- _The task_
Reproduce every line of the data below verbatim, adding nothing and leaving nothing out.

- _Dataset records_
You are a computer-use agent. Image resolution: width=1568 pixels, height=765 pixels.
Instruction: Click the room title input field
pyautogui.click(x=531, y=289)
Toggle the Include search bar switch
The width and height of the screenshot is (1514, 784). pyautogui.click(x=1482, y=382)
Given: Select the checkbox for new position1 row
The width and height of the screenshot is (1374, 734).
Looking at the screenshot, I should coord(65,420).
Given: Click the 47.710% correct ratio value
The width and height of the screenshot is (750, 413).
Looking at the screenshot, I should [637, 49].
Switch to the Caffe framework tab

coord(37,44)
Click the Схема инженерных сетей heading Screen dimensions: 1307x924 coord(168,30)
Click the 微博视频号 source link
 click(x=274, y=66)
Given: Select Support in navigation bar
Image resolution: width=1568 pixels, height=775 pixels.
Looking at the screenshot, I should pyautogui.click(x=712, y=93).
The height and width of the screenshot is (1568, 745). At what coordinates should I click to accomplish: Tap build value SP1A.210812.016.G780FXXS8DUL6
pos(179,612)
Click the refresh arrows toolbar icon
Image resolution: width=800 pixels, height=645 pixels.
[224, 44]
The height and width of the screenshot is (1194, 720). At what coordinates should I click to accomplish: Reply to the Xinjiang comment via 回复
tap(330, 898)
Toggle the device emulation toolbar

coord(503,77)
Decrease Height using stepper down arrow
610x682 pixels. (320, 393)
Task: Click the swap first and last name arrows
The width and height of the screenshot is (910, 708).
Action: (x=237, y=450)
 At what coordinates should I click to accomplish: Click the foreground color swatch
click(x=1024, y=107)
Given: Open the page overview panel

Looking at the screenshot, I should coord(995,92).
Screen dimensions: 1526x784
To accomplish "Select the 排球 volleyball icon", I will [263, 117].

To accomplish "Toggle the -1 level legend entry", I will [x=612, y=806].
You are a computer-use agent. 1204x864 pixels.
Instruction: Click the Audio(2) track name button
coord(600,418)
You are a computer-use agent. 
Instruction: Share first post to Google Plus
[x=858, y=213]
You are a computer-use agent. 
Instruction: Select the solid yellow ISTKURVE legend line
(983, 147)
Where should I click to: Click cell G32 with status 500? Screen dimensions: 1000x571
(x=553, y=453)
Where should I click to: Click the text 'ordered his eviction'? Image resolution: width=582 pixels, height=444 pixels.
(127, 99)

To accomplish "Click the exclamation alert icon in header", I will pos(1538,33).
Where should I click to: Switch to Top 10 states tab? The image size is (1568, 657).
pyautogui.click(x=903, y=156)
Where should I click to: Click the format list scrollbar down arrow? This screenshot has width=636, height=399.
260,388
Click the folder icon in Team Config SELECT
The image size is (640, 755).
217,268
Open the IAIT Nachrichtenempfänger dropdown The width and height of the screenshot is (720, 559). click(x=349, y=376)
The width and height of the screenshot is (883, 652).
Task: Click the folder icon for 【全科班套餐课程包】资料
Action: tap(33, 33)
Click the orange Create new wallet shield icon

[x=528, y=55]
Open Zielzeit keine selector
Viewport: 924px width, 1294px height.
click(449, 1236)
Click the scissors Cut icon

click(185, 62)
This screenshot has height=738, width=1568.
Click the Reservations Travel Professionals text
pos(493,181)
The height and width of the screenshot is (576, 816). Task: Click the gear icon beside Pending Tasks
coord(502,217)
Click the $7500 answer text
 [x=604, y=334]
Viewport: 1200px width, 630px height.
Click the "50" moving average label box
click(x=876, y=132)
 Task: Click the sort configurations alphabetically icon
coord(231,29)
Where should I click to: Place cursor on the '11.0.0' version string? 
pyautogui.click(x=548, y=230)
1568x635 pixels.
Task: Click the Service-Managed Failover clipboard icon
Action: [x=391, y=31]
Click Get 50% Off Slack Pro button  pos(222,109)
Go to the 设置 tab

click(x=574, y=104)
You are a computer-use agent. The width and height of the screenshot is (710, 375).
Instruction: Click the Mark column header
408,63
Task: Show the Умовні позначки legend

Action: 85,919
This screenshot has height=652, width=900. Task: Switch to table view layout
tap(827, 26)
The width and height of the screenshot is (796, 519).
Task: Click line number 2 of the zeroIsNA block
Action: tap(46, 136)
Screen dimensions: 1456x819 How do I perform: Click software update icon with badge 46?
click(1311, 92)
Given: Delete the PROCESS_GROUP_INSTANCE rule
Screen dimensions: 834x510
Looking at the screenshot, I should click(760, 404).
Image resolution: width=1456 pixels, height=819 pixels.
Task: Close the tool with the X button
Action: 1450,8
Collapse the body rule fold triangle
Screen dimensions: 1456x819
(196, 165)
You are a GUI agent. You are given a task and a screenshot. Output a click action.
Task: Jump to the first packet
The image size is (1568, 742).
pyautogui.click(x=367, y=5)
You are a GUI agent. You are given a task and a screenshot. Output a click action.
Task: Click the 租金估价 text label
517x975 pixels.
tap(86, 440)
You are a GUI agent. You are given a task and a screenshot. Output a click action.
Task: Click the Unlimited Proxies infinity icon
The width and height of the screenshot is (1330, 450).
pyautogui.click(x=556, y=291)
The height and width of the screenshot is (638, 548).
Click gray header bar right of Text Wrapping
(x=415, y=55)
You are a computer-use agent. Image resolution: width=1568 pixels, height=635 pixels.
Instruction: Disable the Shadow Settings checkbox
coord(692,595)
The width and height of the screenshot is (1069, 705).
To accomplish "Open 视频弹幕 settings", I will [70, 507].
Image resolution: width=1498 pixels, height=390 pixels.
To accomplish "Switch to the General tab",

- _Problem solution_
You are a computer-use agent. Image resolution: width=1568 pixels, height=765 pixels.
Instruction: Click the room title input field
pyautogui.click(x=531, y=289)
Toggle the Include search bar switch
The width and height of the screenshot is (1514, 784). pyautogui.click(x=1482, y=382)
Given: Select the checkbox for new position1 row
The width and height of the screenshot is (1374, 734).
Looking at the screenshot, I should coord(65,420).
Given: Click the 47.710% correct ratio value
The width and height of the screenshot is (750, 413).
Looking at the screenshot, I should [637, 49].
Switch to the Caffe framework tab

coord(37,44)
Click the Схема инженерных сетей heading Screen dimensions: 1307x924 coord(168,30)
Click the 微博视频号 source link
 click(x=274, y=66)
Given: Select Support in navigation bar
Image resolution: width=1568 pixels, height=775 pixels.
Looking at the screenshot, I should pyautogui.click(x=712, y=93).
The height and width of the screenshot is (1568, 745). At what coordinates should I click to accomplish: Tap build value SP1A.210812.016.G780FXXS8DUL6
pos(179,612)
Click the refresh arrows toolbar icon
Image resolution: width=800 pixels, height=645 pixels.
[224, 44]
The height and width of the screenshot is (1194, 720). At what coordinates should I click to accomplish: Reply to the Xinjiang comment via 回复
tap(330, 898)
Toggle the device emulation toolbar

coord(503,77)
Decrease Height using stepper down arrow
610x682 pixels. (320, 393)
Task: Click the swap first and last name arrows
The width and height of the screenshot is (910, 708).
Action: (x=237, y=450)
 At what coordinates should I click to accomplish: Click the foreground color swatch
click(x=1024, y=107)
Given: Open the page overview panel

Looking at the screenshot, I should coord(995,92).
Screen dimensions: 1526x784
To accomplish "Select the 排球 volleyball icon", I will [263, 117].

To accomplish "Toggle the -1 level legend entry", I will [x=612, y=806].
You are a computer-use agent. 1204x864 pixels.
Instruction: Click the Audio(2) track name button
coord(600,418)
You are a computer-use agent. 
Instruction: Share first post to Google Plus
[x=858, y=213]
You are a computer-use agent. 
Instruction: Select the solid yellow ISTKURVE legend line
(983, 147)
Where should I click to: Click cell G32 with status 500? Screen dimensions: 1000x571
(x=553, y=453)
Where should I click to: Click the text 'ordered his eviction'? Image resolution: width=582 pixels, height=444 pixels.
(127, 99)

To accomplish "Click the exclamation alert icon in header", I will pos(1538,33).
Where should I click to: Switch to Top 10 states tab? The image size is (1568, 657).
pyautogui.click(x=903, y=156)
Where should I click to: Click the format list scrollbar down arrow? This screenshot has width=636, height=399.
260,388
Click the folder icon in Team Config SELECT
The image size is (640, 755).
217,268
Open the IAIT Nachrichtenempfänger dropdown The width and height of the screenshot is (720, 559). click(x=349, y=376)
The width and height of the screenshot is (883, 652).
Task: Click the folder icon for 【全科班套餐课程包】资料
Action: tap(33, 33)
Click the orange Create new wallet shield icon

[x=528, y=55]
Open Zielzeit keine selector
Viewport: 924px width, 1294px height.
click(449, 1236)
Click the scissors Cut icon

click(185, 62)
This screenshot has height=738, width=1568.
Click the Reservations Travel Professionals text
pos(493,181)
The height and width of the screenshot is (576, 816). Task: Click the gear icon beside Pending Tasks
coord(502,217)
Click the $7500 answer text
 [x=604, y=334]
Viewport: 1200px width, 630px height.
Click the "50" moving average label box
click(x=876, y=132)
 Task: Click the sort configurations alphabetically icon
coord(231,29)
Where should I click to: Place cursor on the '11.0.0' version string? 
pyautogui.click(x=548, y=230)
1568x635 pixels.
Task: Click the Service-Managed Failover clipboard icon
Action: [x=391, y=31]
Click Get 50% Off Slack Pro button  pos(222,109)
Go to the 设置 tab

click(x=574, y=104)
You are a computer-use agent. The width and height of the screenshot is (710, 375).
Instruction: Click the Mark column header
408,63
Task: Show the Умовні позначки legend

Action: 85,919
This screenshot has height=652, width=900. Task: Switch to table view layout
tap(827, 26)
The width and height of the screenshot is (796, 519).
Task: Click line number 2 of the zeroIsNA block
Action: tap(46, 136)
Screen dimensions: 1456x819 How do I perform: Click software update icon with badge 46?
click(1311, 92)
Given: Delete the PROCESS_GROUP_INSTANCE rule
Screen dimensions: 834x510
Looking at the screenshot, I should click(760, 404).
Image resolution: width=1456 pixels, height=819 pixels.
Task: Close the tool with the X button
Action: 1450,8
Collapse the body rule fold triangle
Screen dimensions: 1456x819
(196, 165)
You are a GUI agent. You are given a task and a screenshot. Output a click action.
Task: Jump to the first packet
The image size is (1568, 742).
pyautogui.click(x=367, y=5)
You are a GUI agent. You are given a task and a screenshot. Output a click action.
Task: Click the 租金估价 text label
517x975 pixels.
tap(86, 440)
You are a GUI agent. You are given a task and a screenshot. Output a click action.
Task: Click the Unlimited Proxies infinity icon
The width and height of the screenshot is (1330, 450).
pyautogui.click(x=556, y=291)
The height and width of the screenshot is (638, 548).
Click gray header bar right of Text Wrapping
(x=415, y=55)
You are a computer-use agent. Image resolution: width=1568 pixels, height=635 pixels.
Instruction: Disable the Shadow Settings checkbox
coord(692,595)
The width and height of the screenshot is (1069, 705).
To accomplish "Open 视频弹幕 settings", I will [70, 507].
Image resolution: width=1498 pixels, height=390 pixels.
To accomplish "Switch to the General tab",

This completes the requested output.